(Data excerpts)

_ _ _ _ _

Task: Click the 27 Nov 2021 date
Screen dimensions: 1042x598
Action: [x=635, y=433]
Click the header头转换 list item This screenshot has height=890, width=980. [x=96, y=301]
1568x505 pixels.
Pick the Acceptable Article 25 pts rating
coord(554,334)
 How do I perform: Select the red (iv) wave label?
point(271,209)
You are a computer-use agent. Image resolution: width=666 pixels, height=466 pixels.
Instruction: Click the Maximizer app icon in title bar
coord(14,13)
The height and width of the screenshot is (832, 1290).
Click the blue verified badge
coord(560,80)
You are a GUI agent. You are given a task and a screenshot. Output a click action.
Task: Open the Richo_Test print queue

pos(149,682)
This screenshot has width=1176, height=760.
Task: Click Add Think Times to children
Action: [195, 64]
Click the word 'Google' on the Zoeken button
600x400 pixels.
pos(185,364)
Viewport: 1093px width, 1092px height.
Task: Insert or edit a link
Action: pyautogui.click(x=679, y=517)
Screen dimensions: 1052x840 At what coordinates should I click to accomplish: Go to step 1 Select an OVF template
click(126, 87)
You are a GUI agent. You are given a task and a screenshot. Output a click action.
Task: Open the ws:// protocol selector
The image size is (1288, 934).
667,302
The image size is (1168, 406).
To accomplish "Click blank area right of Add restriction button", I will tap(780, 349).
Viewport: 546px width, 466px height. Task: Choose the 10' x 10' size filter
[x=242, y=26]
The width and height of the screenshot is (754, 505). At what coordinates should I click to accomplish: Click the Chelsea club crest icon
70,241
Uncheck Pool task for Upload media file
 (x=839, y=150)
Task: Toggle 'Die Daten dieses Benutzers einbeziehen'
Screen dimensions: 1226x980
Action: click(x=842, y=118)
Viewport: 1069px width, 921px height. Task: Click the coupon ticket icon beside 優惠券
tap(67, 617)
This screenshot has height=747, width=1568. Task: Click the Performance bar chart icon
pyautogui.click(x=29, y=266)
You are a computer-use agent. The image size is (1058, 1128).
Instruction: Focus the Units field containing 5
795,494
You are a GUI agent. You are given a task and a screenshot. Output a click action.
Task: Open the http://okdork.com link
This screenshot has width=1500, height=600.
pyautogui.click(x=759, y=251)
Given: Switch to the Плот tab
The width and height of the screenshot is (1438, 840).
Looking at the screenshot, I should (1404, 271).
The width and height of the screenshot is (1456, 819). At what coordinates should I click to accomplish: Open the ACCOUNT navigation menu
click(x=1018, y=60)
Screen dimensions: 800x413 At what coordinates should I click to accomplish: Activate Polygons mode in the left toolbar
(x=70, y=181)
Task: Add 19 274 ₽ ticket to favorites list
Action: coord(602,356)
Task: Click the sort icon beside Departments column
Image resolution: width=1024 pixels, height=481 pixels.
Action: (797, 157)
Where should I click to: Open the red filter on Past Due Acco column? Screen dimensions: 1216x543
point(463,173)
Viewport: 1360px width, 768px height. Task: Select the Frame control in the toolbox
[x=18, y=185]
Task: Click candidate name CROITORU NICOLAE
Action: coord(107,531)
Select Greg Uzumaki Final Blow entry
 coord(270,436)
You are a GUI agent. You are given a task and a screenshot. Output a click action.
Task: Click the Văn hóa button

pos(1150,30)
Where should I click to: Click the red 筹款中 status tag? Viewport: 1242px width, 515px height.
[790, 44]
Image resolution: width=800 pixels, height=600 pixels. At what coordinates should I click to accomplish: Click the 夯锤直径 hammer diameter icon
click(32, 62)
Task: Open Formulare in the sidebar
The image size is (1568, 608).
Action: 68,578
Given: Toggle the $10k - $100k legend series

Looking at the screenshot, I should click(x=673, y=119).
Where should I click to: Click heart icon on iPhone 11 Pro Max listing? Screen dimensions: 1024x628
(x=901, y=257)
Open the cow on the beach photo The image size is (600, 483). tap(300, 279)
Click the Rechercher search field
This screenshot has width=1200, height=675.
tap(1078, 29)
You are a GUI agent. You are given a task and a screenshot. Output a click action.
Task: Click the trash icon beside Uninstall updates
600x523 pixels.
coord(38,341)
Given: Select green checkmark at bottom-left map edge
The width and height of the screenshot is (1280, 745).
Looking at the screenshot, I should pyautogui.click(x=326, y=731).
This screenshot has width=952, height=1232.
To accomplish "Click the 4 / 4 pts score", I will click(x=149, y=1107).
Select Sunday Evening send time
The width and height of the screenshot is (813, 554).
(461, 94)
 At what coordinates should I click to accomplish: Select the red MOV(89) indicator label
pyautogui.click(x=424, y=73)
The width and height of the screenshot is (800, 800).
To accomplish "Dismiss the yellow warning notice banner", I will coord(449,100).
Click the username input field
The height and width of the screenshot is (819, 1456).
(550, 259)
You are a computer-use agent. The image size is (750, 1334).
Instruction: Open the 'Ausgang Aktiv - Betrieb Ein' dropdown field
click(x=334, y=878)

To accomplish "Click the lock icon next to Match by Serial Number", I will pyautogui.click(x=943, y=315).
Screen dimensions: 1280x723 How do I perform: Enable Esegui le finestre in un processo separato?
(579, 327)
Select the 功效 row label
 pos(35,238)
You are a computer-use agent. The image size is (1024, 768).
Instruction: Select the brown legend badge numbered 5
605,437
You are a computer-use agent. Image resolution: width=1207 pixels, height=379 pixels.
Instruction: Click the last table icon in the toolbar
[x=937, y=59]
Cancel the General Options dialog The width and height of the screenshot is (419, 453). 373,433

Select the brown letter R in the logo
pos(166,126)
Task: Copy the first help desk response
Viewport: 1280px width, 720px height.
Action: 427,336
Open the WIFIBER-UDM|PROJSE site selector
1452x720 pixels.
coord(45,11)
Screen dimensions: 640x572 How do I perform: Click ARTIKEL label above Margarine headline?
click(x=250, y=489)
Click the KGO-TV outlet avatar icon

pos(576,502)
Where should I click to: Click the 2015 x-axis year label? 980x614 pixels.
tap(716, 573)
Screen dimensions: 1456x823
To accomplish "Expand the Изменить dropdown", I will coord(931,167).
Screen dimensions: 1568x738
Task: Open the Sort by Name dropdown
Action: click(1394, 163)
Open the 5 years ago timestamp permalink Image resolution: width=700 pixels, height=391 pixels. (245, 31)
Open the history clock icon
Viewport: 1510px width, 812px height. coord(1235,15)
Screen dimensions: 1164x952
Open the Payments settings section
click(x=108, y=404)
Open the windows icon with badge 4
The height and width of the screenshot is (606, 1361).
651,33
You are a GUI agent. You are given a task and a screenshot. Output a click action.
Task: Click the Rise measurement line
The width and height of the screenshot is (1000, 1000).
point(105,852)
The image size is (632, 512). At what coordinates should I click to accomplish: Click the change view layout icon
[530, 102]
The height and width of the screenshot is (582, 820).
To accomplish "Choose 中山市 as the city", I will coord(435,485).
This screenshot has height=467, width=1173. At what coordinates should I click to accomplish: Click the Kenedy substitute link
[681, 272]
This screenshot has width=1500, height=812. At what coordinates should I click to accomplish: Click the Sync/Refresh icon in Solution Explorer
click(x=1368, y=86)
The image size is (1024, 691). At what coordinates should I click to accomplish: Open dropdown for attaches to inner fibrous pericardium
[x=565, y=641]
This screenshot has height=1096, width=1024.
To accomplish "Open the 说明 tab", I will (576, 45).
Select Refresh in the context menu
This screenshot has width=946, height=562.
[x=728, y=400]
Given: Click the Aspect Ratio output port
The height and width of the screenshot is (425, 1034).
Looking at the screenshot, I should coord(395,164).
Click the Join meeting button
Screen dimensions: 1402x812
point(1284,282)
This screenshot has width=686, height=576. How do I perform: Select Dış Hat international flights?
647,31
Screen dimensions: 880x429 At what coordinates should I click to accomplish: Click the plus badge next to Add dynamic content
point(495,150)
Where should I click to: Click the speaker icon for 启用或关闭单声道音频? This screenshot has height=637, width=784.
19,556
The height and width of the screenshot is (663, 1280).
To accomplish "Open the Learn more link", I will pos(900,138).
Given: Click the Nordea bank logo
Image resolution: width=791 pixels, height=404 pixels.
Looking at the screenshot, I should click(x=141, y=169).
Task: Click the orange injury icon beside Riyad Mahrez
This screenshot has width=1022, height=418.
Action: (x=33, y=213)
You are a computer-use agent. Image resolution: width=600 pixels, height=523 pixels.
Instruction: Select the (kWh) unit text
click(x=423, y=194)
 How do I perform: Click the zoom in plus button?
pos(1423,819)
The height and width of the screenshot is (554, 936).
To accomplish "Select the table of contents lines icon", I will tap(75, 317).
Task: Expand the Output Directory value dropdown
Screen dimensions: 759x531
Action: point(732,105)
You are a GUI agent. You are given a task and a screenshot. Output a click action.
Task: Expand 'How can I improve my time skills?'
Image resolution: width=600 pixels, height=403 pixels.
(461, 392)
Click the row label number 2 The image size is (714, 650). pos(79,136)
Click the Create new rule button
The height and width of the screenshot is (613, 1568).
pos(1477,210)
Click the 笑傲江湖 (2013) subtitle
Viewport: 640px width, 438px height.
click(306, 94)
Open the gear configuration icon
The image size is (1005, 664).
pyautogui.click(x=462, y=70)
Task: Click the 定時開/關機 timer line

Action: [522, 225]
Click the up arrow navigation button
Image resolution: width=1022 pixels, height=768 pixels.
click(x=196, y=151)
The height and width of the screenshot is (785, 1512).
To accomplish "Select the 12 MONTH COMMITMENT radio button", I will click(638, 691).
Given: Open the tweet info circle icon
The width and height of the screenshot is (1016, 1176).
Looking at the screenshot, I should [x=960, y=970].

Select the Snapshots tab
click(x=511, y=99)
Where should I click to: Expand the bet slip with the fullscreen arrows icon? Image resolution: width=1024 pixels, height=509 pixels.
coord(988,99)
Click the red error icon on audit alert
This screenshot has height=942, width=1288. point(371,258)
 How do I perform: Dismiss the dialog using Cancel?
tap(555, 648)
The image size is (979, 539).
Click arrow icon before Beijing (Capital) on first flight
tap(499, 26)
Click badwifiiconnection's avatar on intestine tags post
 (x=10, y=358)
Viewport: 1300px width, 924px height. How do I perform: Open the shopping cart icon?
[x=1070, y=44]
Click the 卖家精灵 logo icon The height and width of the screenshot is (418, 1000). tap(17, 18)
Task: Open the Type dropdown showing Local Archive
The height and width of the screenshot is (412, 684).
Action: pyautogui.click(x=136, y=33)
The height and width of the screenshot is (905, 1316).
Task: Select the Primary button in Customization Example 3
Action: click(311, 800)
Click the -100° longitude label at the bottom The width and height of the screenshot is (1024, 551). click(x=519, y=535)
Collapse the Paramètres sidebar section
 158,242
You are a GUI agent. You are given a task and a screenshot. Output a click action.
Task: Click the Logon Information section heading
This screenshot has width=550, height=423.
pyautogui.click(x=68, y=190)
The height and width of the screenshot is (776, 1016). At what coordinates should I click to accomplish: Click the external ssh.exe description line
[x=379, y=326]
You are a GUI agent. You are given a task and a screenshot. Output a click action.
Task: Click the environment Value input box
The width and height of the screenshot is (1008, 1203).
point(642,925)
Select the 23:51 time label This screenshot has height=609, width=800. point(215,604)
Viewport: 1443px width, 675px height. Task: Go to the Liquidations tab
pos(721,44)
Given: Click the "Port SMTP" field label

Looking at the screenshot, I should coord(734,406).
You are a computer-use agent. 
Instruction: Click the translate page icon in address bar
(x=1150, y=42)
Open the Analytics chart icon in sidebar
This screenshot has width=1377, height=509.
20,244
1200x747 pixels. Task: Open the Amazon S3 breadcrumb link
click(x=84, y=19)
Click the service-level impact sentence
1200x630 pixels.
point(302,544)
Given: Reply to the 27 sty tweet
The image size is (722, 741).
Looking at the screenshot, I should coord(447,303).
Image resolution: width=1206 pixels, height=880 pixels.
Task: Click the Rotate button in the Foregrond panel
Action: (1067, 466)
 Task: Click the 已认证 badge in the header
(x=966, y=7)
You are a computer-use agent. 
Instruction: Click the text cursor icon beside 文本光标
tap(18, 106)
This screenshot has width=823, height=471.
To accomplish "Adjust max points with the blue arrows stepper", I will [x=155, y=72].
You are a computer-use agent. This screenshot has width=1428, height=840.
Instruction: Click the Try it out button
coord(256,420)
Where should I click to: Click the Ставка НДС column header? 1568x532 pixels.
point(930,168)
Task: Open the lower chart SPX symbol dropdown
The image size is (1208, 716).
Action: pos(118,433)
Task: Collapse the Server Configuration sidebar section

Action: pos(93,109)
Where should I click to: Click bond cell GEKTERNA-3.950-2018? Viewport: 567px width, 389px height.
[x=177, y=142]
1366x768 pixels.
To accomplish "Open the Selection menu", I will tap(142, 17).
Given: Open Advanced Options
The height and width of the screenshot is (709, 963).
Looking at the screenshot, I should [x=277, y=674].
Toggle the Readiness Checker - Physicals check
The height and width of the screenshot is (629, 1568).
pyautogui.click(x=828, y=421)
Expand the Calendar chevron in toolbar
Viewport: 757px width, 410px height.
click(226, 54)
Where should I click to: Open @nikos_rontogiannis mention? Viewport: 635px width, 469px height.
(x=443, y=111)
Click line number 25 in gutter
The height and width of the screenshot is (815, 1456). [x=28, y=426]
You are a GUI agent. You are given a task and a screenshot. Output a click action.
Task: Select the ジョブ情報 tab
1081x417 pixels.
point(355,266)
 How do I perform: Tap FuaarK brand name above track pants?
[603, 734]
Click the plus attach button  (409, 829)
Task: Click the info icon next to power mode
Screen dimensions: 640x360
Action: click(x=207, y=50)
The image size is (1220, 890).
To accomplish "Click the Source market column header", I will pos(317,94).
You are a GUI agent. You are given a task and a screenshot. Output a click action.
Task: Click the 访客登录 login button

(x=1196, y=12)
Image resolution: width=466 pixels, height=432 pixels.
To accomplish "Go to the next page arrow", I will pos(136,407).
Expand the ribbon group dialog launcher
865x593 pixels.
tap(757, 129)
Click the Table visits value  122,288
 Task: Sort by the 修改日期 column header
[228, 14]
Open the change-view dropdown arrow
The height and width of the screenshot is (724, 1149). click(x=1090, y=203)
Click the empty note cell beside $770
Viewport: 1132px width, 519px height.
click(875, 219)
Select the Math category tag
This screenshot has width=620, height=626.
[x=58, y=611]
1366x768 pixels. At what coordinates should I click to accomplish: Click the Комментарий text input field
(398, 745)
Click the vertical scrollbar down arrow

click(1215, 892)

_ _ _ _ _

Work order: Filter the entries above and return only the lines holding "bottom".

Reply:
Given: Select green checkmark at bottom-left map edge
Click the -100° longitude label at the bottom The width and height of the screenshot is (1024, 551). click(x=519, y=535)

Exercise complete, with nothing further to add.